His announcements may have been downbeat, but they were none the less remarkable, exposing the damage Brexit is wreaking on the economy even before Britain actually leaves the EU.
The figures released later by the Office for Budget Responsibility (OBR) were starker still, estimating that the chancellor will have to borrow £122 billion (€144 billion) more over the next five years than previously expected.
The OBR, a public body which provides independent economic forecasts to the government, attributes £58.7 billion of the extra borrowing directly to Brexit.

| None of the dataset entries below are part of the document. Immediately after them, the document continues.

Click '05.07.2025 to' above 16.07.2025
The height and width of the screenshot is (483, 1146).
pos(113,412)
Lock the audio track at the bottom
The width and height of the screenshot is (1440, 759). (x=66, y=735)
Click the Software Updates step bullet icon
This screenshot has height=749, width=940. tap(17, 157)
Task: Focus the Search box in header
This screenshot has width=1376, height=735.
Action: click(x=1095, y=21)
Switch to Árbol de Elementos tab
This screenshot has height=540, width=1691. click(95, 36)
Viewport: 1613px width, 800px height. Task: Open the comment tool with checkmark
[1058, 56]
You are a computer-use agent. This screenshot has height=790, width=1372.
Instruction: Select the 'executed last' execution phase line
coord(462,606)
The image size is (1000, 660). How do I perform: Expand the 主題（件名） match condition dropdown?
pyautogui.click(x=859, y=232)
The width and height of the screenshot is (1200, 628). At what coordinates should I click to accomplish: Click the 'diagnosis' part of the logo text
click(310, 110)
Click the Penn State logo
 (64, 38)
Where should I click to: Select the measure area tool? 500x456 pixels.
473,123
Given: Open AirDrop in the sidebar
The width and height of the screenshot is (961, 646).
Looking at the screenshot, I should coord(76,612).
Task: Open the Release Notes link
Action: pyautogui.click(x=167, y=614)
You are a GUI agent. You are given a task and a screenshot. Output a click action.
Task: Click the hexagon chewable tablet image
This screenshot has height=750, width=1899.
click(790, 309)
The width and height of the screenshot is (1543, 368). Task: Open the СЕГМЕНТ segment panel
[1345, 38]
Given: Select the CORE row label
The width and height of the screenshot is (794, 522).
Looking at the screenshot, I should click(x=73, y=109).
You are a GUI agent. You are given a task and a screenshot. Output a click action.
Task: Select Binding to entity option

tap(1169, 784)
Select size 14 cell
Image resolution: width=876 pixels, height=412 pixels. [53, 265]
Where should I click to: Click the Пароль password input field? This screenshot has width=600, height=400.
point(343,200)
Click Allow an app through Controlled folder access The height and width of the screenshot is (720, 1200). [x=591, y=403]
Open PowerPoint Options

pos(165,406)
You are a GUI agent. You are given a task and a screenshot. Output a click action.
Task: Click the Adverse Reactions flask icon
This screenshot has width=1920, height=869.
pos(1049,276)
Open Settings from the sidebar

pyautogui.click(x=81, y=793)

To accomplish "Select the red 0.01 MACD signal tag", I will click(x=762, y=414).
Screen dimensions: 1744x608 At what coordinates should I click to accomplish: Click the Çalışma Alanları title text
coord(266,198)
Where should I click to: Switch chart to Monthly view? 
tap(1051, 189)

The reason Hammond will need to borrow more is that economic uncertainty and inflation will depress growth and push down tax revenues. In one bitter irony, an expected fall in immigration will make the fiscal situation worse; in another, the falling pound will mean that Britain’s contribution to the EU budget will go up from 2018.
Hammond put a brave face on his abandonment of the Conservative government’s target of balancing the budget by 2020. But it will be harder to brush off the forecast that Britain’s debt is set to rise to 90 per cent of GDP, the highest level for half a century and worse than during the great recession of 2008 or even the oil crisis of the 1970s.
Despite extra infrastructure spending, there was little help on offer for those, to use Theresa May’s celebrated term, “just about managing” – or Jams. And the infrastructure package fell well short of the industrial strategy May has promised since taking office.
The prime minister has already retreated from one plank of her new compact with “ordinary working people”, abandoning her proposal to oblige companies to appoint worker-directors to their boards.
According to the OBR, the squeezed middle will be squeezed further next year as inflation wipes out the value of wage increases.
The big question is whether the gloomy economic outlook will strengthen the hand of those who are arguing for Britain to retain the closest possible relationship with the EU after Brexit.
In recent weeks, all the political pressure has been driving the government in the opposite direction, towards a “hard Brexit” that would mean leaving the single market and the customs union.
The figures released on Wednesday offer a strong argument for reducing economic uncertainty by seeking a softer disentanglement from the EU.
MPs are not yet ready to resist the siren call of the hard Brexiteers, however, and with attitudes hardening in Brussels, they are in danger of finding their voice too late.